I don't know how to answer that. Looks like a trick question :)
Someone deleted our remote Develop when merging it into master -.-
I suppose I could checkout master and create a new develop from that
Go to the server, cd to where its tree is. Use "git reflog" to find the reference to the deleted branch, and then git branch <name-of-branch> <ref-of-branch> to create the branch.
Hmmm... not sure I can... its BitBucket
I think you'll be pushing someone's local copy of the branch, then.
The developer who deleted it probably has the most recent copy. First recover the branch on his box (if it's been deleted locally), and then push that.
16:58
Yea =\. I think they might have just done a pull into develop prior to that and had that delete flag on before merging to master (a convenient feature of bucket to have it persist)
Whenever people put fancy wrappers in front of git, things get out of control. It's a somewhat complicated tool to learn. Fancy stuff doesn't make it easier--it just hides the complexity in ways that get people into trouble.

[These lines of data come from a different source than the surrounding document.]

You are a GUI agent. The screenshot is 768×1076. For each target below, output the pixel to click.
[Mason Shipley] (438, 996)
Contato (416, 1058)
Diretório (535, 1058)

Unfortunately, this is no use against someone deleting an entire branch by "accident" and everyone else frantically searching for someone who still has a copy of that branch.

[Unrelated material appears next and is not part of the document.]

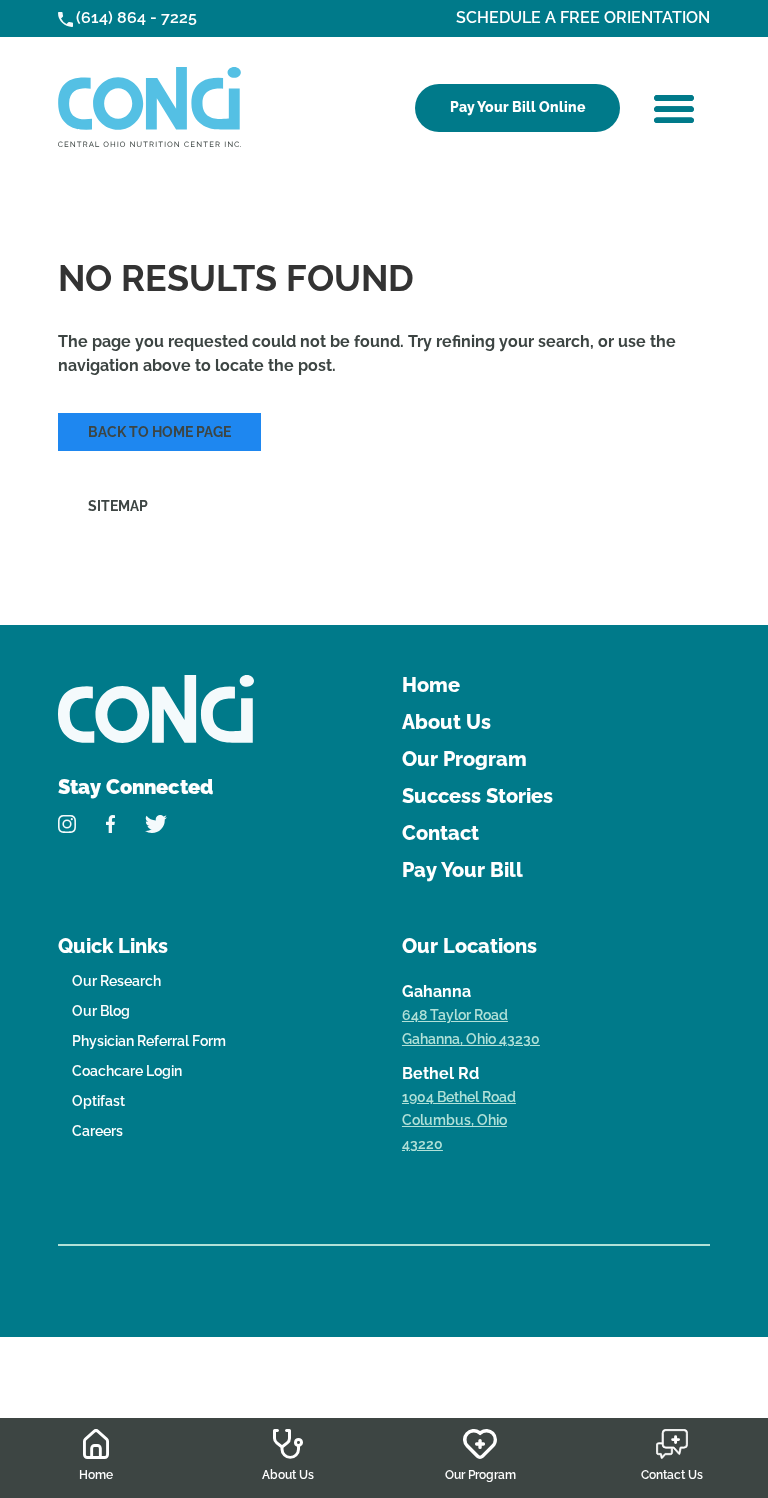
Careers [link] (97, 1131)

Success! Fortunately the SourceTree tool Atlassian hands out still had the history of the Develop branch on its cool graph. I was able to copy the SHA and use Wayne's suggestion :D
17:10
nice
As long as GC hasn't run on every machine, you can recover the branch. Even if it means reading through the entire reflog. Of every machine in the office. It's worth it.
17:22
Correct. The one thing that nobody said about git when I was learning about it... and by nobody, I mean Linus himself didn't explain this in his google talk about git... is that git is reference counted and garbage collected, and that dead objects can't be gc'd immediately.
As soon as you need to dig in the garbage can and pray the janitor hasn't come ... you've already done something wrong :P
I use... misuse?... this fact all the time. Did I just commit something to the wrong branch? Copy the sha1 ref, git reset --hard HEAD~, then change to the correct branch, and git cherry-pick <ref>. For a moment, the commit exists only in the garbage can.